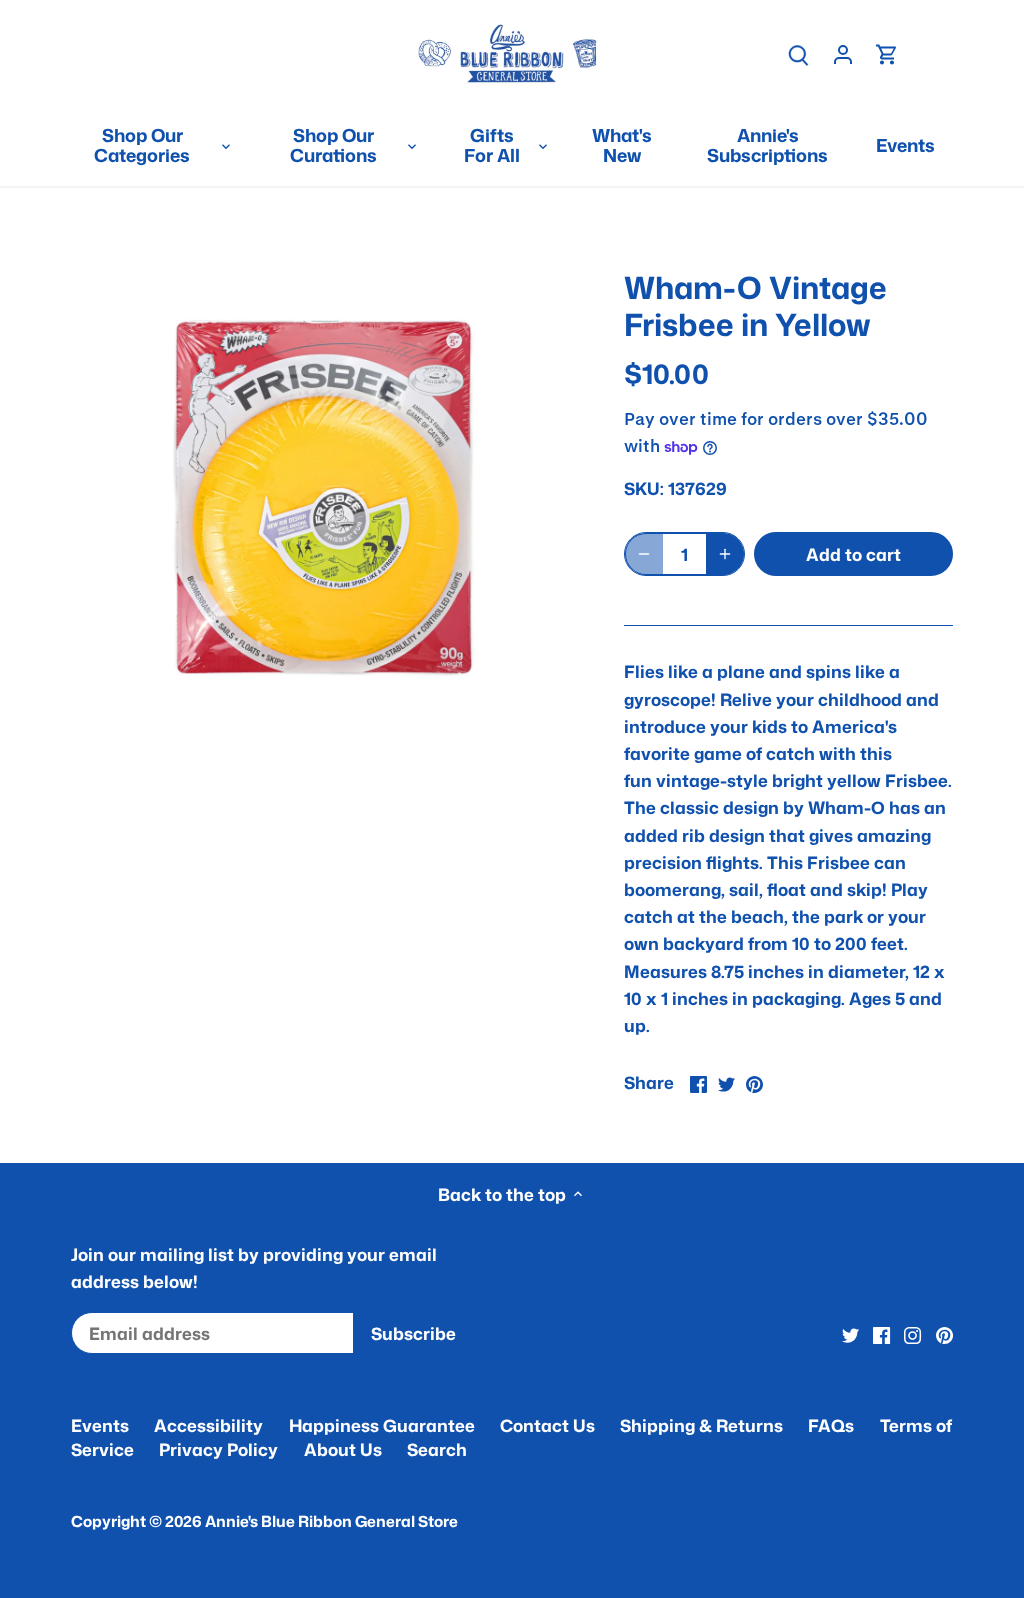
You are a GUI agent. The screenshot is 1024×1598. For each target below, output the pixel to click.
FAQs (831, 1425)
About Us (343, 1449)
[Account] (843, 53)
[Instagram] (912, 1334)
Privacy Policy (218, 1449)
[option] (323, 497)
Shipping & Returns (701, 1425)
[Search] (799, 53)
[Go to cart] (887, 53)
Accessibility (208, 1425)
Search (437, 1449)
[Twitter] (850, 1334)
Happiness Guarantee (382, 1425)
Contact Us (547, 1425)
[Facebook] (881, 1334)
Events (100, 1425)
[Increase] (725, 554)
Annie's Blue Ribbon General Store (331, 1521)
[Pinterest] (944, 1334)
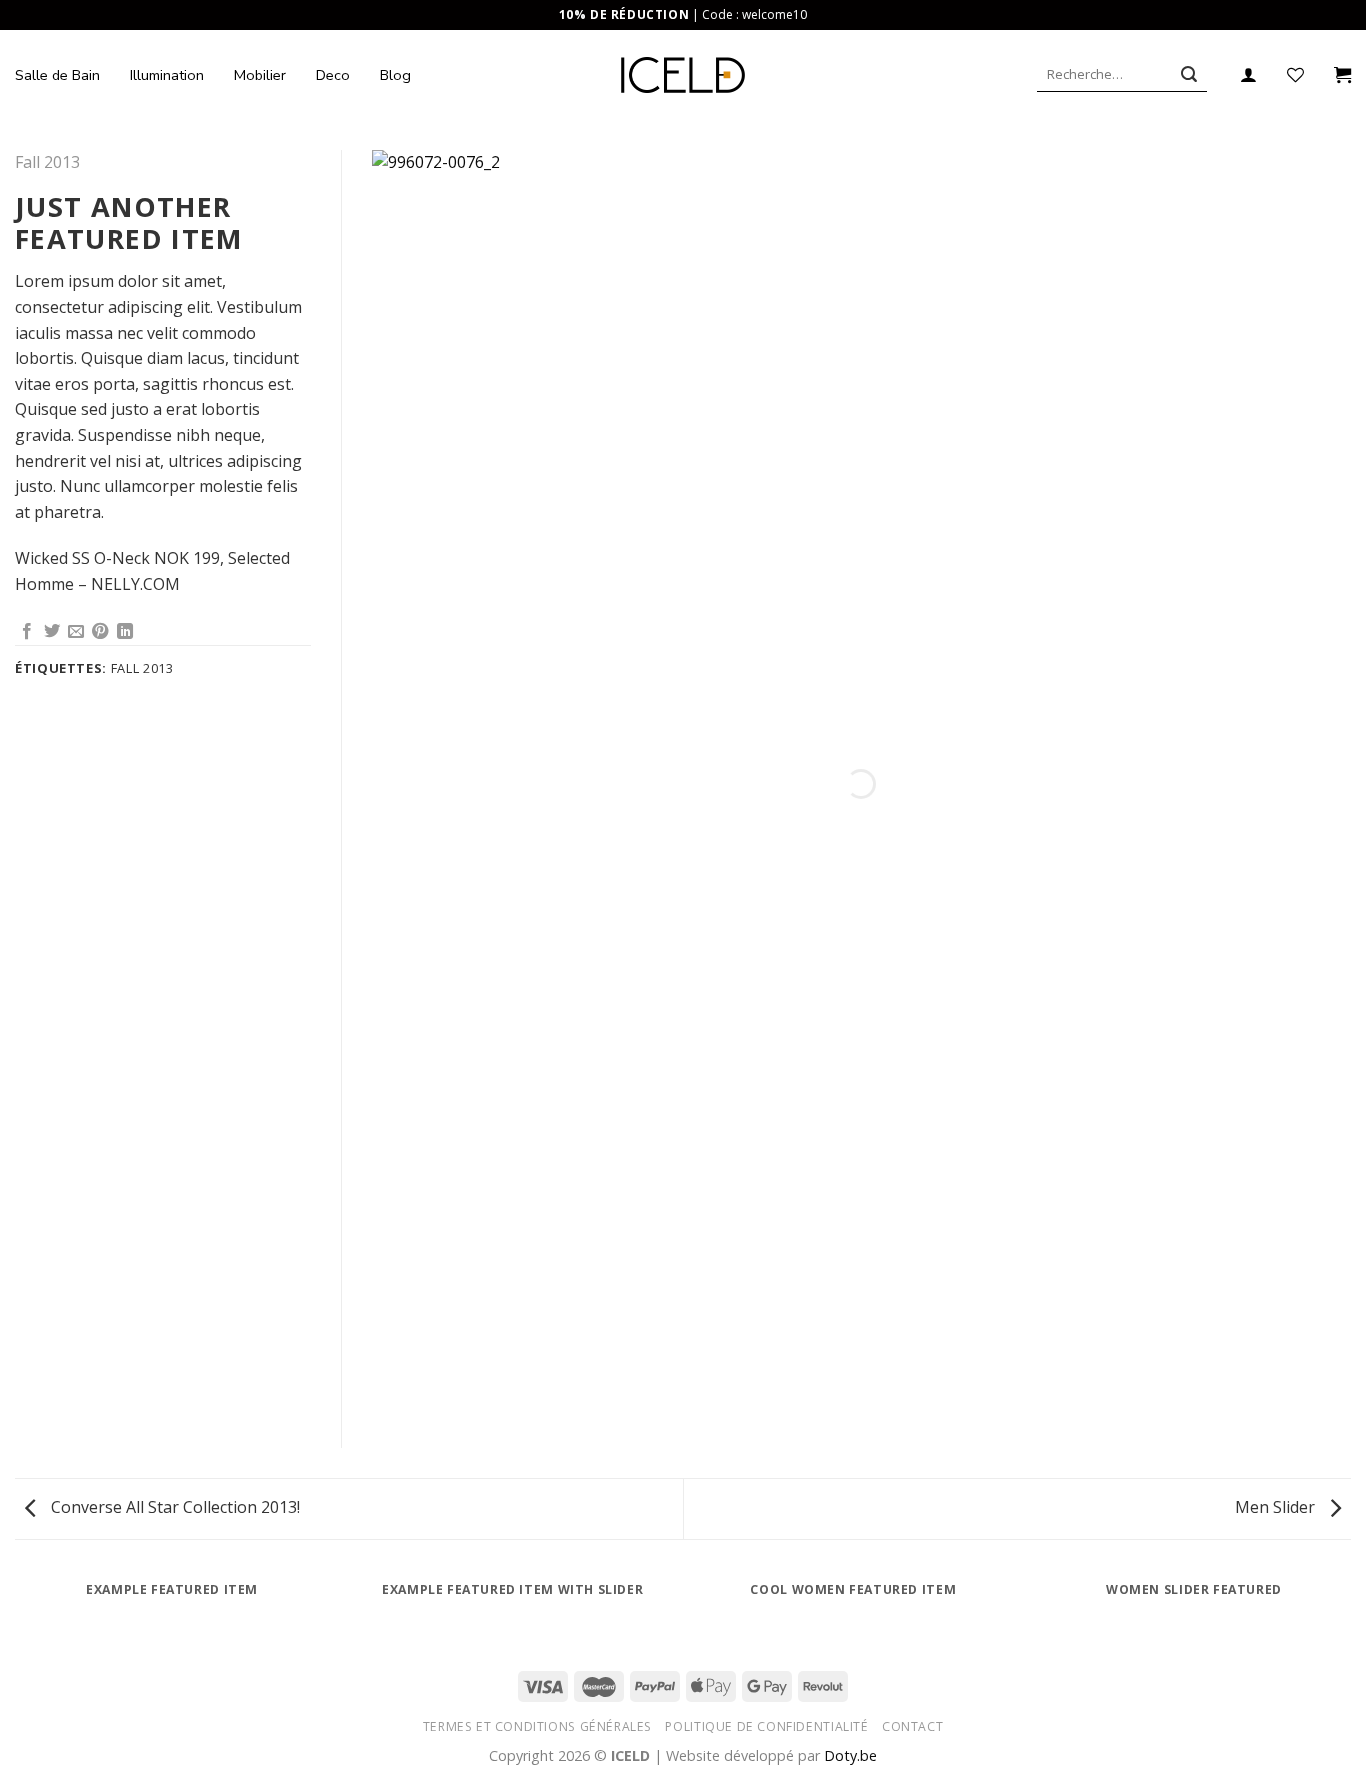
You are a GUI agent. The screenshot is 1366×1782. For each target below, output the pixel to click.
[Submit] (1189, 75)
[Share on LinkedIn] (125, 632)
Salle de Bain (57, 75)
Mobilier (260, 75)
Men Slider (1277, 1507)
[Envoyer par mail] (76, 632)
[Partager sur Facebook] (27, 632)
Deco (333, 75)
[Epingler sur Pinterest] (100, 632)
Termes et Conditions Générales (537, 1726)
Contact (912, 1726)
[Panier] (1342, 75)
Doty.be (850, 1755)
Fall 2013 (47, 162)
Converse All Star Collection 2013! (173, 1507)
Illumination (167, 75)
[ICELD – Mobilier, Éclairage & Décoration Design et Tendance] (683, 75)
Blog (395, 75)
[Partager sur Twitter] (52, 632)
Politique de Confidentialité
○ ○ ○ ○ ○
Write the lines out exactly, beginning at the line that holds "[Search] (799, 53)" and stopping after the last line of the entries; include no pictures.

[Search] (799, 53)
[Go to cart] (887, 53)
Accessibility (208, 1425)
Search (437, 1449)
[Twitter] (850, 1334)
Happiness Guarantee (382, 1425)
Contact Us (547, 1425)
[Facebook] (881, 1334)
Events (100, 1425)
[Increase] (725, 554)
Annie's Blue Ribbon General Store (331, 1521)
[Pinterest] (944, 1334)
You are a GUI agent. The screenshot is 1366×1782. For each target below, output the pixel to click.
[Submit] (1189, 75)
[Share on LinkedIn] (125, 632)
Salle de Bain (57, 75)
Mobilier (260, 75)
Men Slider (1277, 1507)
[Envoyer par mail] (76, 632)
[Partager sur Facebook] (27, 632)
Deco (333, 75)
[Epingler sur Pinterest] (100, 632)
Termes et Conditions Générales (537, 1726)
Contact (912, 1726)
[Panier] (1342, 75)
Doty.be (850, 1755)
Fall 2013 (47, 162)
Converse All Star Collection 2013! (173, 1507)
Illumination (167, 75)
[ICELD – Mobilier, Éclairage & Décoration Design et Tendance] (683, 75)
Blog (395, 75)
[Partager sur Twitter] (52, 632)
Politique de Confidentialité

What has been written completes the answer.